| INPUT RECORDS |
- Opening Delimiter -
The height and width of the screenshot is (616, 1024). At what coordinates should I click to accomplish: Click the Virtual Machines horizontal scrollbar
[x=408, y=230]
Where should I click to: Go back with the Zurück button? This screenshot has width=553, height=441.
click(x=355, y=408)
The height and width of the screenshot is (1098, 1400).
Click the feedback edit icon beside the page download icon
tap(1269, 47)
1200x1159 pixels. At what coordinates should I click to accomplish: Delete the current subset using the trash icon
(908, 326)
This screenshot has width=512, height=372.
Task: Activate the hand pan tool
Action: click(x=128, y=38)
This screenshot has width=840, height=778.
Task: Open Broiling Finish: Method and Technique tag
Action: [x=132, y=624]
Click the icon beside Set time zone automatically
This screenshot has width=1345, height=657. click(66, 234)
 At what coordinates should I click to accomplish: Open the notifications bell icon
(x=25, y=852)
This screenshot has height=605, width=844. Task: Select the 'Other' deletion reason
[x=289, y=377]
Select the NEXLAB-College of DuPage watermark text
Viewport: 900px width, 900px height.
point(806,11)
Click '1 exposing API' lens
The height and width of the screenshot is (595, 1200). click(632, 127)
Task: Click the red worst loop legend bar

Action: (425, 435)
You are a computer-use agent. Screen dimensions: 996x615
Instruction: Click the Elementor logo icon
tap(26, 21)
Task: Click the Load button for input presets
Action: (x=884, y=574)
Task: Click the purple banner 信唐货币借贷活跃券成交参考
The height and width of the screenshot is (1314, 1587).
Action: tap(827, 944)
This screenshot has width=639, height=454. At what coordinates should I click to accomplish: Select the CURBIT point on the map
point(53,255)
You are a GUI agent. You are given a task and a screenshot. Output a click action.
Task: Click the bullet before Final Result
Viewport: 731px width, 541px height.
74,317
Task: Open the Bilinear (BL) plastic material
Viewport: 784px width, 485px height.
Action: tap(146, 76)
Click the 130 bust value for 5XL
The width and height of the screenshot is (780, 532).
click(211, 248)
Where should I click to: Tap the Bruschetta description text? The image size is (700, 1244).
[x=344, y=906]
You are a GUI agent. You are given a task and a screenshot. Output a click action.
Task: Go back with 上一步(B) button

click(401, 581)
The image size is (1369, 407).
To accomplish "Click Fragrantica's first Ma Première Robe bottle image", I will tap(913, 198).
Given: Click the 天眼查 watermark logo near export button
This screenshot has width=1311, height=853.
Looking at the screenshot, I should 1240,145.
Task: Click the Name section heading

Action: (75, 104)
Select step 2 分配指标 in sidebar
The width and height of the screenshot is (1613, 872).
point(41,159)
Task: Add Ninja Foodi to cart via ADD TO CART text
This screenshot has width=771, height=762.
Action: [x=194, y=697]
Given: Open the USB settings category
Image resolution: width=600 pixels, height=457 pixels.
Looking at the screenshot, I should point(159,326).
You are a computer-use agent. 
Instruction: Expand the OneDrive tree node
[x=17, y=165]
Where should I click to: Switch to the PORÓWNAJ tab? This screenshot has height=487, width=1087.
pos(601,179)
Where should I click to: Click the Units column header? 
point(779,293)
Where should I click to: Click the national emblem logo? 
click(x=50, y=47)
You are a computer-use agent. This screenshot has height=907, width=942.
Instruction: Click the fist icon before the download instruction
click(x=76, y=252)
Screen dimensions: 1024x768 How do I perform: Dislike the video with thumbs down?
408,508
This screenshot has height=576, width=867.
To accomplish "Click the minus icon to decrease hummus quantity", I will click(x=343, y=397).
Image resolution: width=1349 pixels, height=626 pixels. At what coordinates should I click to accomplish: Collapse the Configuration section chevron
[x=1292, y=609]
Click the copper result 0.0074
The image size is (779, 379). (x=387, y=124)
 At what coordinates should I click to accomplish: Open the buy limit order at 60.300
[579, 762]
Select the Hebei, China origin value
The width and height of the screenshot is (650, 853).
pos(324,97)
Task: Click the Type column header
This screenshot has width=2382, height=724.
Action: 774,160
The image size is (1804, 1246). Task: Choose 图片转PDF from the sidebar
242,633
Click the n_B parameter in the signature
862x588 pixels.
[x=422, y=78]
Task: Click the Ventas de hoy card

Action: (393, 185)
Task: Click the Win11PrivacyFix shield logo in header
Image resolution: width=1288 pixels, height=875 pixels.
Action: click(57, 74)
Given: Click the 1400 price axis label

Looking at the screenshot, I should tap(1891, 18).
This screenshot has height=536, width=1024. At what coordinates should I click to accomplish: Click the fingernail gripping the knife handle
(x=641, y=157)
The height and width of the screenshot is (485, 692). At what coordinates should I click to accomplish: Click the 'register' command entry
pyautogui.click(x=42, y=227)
- Closing Delimiter -
| AIM OF THE EXERCISE |
Copy out the entire listing above exactly.

| RESPONSE TO THIS EXERCISE |
The height and width of the screenshot is (616, 1024). At what coordinates should I click to accomplish: Click the Virtual Machines horizontal scrollbar
[x=408, y=230]
Where should I click to: Go back with the Zurück button? This screenshot has width=553, height=441.
click(x=355, y=408)
The height and width of the screenshot is (1098, 1400).
Click the feedback edit icon beside the page download icon
tap(1269, 47)
1200x1159 pixels. At what coordinates should I click to accomplish: Delete the current subset using the trash icon
(908, 326)
This screenshot has width=512, height=372.
Task: Activate the hand pan tool
Action: click(x=128, y=38)
This screenshot has width=840, height=778.
Task: Open Broiling Finish: Method and Technique tag
Action: [x=132, y=624]
Click the icon beside Set time zone automatically
This screenshot has width=1345, height=657. click(66, 234)
 At what coordinates should I click to accomplish: Open the notifications bell icon
(x=25, y=852)
This screenshot has height=605, width=844. Task: Select the 'Other' deletion reason
[x=289, y=377]
Select the NEXLAB-College of DuPage watermark text
Viewport: 900px width, 900px height.
point(806,11)
Click '1 exposing API' lens
The height and width of the screenshot is (595, 1200). click(632, 127)
Task: Click the red worst loop legend bar

Action: (425, 435)
You are a computer-use agent. Screen dimensions: 996x615
Instruction: Click the Elementor logo icon
tap(26, 21)
Task: Click the Load button for input presets
Action: (x=884, y=574)
Task: Click the purple banner 信唐货币借贷活跃券成交参考
The height and width of the screenshot is (1314, 1587).
Action: tap(827, 944)
This screenshot has width=639, height=454. At what coordinates should I click to accomplish: Select the CURBIT point on the map
point(53,255)
You are a GUI agent. You are given a task and a screenshot. Output a click action.
Task: Click the bullet before Final Result
Viewport: 731px width, 541px height.
74,317
Task: Open the Bilinear (BL) plastic material
Viewport: 784px width, 485px height.
Action: tap(146, 76)
Click the 130 bust value for 5XL
The width and height of the screenshot is (780, 532).
click(211, 248)
Where should I click to: Tap the Bruschetta description text? The image size is (700, 1244).
[x=344, y=906]
You are a GUI agent. You are given a task and a screenshot. Output a click action.
Task: Go back with 上一步(B) button

click(401, 581)
The image size is (1369, 407).
To accomplish "Click Fragrantica's first Ma Première Robe bottle image", I will tap(913, 198).
Given: Click the 天眼查 watermark logo near export button
This screenshot has width=1311, height=853.
Looking at the screenshot, I should 1240,145.
Task: Click the Name section heading

Action: (75, 104)
Select step 2 分配指标 in sidebar
The width and height of the screenshot is (1613, 872).
point(41,159)
Task: Add Ninja Foodi to cart via ADD TO CART text
This screenshot has width=771, height=762.
Action: [x=194, y=697]
Given: Open the USB settings category
Image resolution: width=600 pixels, height=457 pixels.
Looking at the screenshot, I should point(159,326).
You are a computer-use agent. 
Instruction: Expand the OneDrive tree node
[x=17, y=165]
Where should I click to: Switch to the PORÓWNAJ tab? This screenshot has height=487, width=1087.
pos(601,179)
Where should I click to: Click the Units column header? 
point(779,293)
Where should I click to: Click the national emblem logo? 
click(x=50, y=47)
You are a computer-use agent. This screenshot has height=907, width=942.
Instruction: Click the fist icon before the download instruction
click(x=76, y=252)
Screen dimensions: 1024x768 How do I perform: Dislike the video with thumbs down?
408,508
This screenshot has height=576, width=867.
To accomplish "Click the minus icon to decrease hummus quantity", I will click(x=343, y=397).
Image resolution: width=1349 pixels, height=626 pixels. At what coordinates should I click to accomplish: Collapse the Configuration section chevron
[x=1292, y=609]
Click the copper result 0.0074
The image size is (779, 379). (x=387, y=124)
 At what coordinates should I click to accomplish: Open the buy limit order at 60.300
[579, 762]
Select the Hebei, China origin value
The width and height of the screenshot is (650, 853).
pos(324,97)
Task: Click the Type column header
This screenshot has width=2382, height=724.
Action: 774,160
The image size is (1804, 1246). Task: Choose 图片转PDF from the sidebar
242,633
Click the n_B parameter in the signature
862x588 pixels.
[x=422, y=78]
Task: Click the Ventas de hoy card

Action: (393, 185)
Task: Click the Win11PrivacyFix shield logo in header
Image resolution: width=1288 pixels, height=875 pixels.
Action: click(57, 74)
Given: Click the 1400 price axis label

Looking at the screenshot, I should tap(1891, 18).
This screenshot has height=536, width=1024. At what coordinates should I click to accomplish: Click the fingernail gripping the knife handle
(x=641, y=157)
The height and width of the screenshot is (485, 692). At what coordinates should I click to accomplish: Click the 'register' command entry
pyautogui.click(x=42, y=227)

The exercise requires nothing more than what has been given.